借家法第一条ノ二にいわゆる正当事由ある一事例
借家法1条ノ2
判旨
建物の賃貸借において、賃貸人が解約の申入れをする際に必要となる借家法1条の2(現行借地借家法28条)の「正当事由」の有無は、賃貸人及び賃借人が建物の使用を必要とする事情のほか、諸般の事情を総合して判断される。
問題の所在(論点)
建物の賃貸借契約を終了させるための解約申入れ(借地借家法28条、旧借家法1条の2)において、どのような場合に「正当事由」が認められるか。
規範
賃貸人による解約申入れに「正当事由」が認められるか否かは、賃貸人及び賃借人が建物の使用を必要とする事情を主たる要素としつつ、賃貸借に関する従前の経過、建物の利用状況、建物の現況、さらには財産上の給付(立退料)の申出等の諸般の事情を総合考慮して決せられる。
重要事実
本件は、家屋の賃貸人(被上告人)が賃借人(上告人)に対し、家屋賃貸借の解約を申し入れた事案である。原審は、被上告人側が主張する特定の事情について個別の認定は行わなかったものの、その他の認定事実に基づき、当該解約申入れには借家法1条の2にいう正当事由があると判断した。これを不服とした賃借人が上告した。
あてはめ
原審が認定した事実関係を前提とすれば、被上告人が主張する個別の事情についての詳細な認定を待つまでもなく、全体として被上告人の建物使用の必要性や諸般の事情が上告人の事情を上回るものと評価できる。したがって、本件解約申入れには正当事由があるとする原審の判断は相当であり、法の解釈・適用に誤りはない。
結論
本件解約申入れには正当事由が認められるため、賃貸借契約は適法に終了する。
実務上の射程
本判決は、正当事由の判断が個別具体的な事実の総合考慮に基づくことを示した初期の判例である。司法試験においては、現行借地借家法28条の正当事由を論じる際、賃貸人・賃借人双方の「必要性」を軸にしつつ、補完的要素として立退料等を加味して判断する枠組みの根拠として用いる。
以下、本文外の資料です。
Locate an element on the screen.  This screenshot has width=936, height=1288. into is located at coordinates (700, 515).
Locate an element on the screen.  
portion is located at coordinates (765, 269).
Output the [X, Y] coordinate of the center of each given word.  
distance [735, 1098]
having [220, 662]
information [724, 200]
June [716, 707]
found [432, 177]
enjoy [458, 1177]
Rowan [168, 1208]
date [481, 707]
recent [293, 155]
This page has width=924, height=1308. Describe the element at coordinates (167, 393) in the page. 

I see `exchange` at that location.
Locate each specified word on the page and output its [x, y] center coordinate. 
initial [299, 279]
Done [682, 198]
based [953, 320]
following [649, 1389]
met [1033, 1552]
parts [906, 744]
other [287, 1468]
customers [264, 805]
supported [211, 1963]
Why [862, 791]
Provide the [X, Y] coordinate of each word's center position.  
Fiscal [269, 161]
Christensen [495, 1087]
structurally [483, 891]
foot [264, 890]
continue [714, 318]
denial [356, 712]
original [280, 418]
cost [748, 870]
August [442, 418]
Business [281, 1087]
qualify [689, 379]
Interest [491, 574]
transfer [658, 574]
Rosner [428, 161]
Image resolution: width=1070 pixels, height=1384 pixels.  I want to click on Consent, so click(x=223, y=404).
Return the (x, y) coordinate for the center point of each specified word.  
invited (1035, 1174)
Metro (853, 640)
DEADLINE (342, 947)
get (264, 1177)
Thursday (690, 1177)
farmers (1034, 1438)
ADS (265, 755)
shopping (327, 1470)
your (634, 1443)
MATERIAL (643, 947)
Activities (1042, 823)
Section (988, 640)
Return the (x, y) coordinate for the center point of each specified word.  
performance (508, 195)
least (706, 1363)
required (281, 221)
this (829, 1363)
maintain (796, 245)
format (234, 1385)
事件番号: 昭和25(オ)68 / 裁判年月日: 昭和26年9月14日 / 結論: 棄却
借家法第一条ノ二に規定する建物賃貸借約解申入の「正当事由」とは、賃貸借の当事者の双方の利害関係その他諸般の事情を考慮し、社会通念に照し妥当と認めるべき理由をいうのであつて、特に賃借人側の利害のみを重視して判定すべきものではない。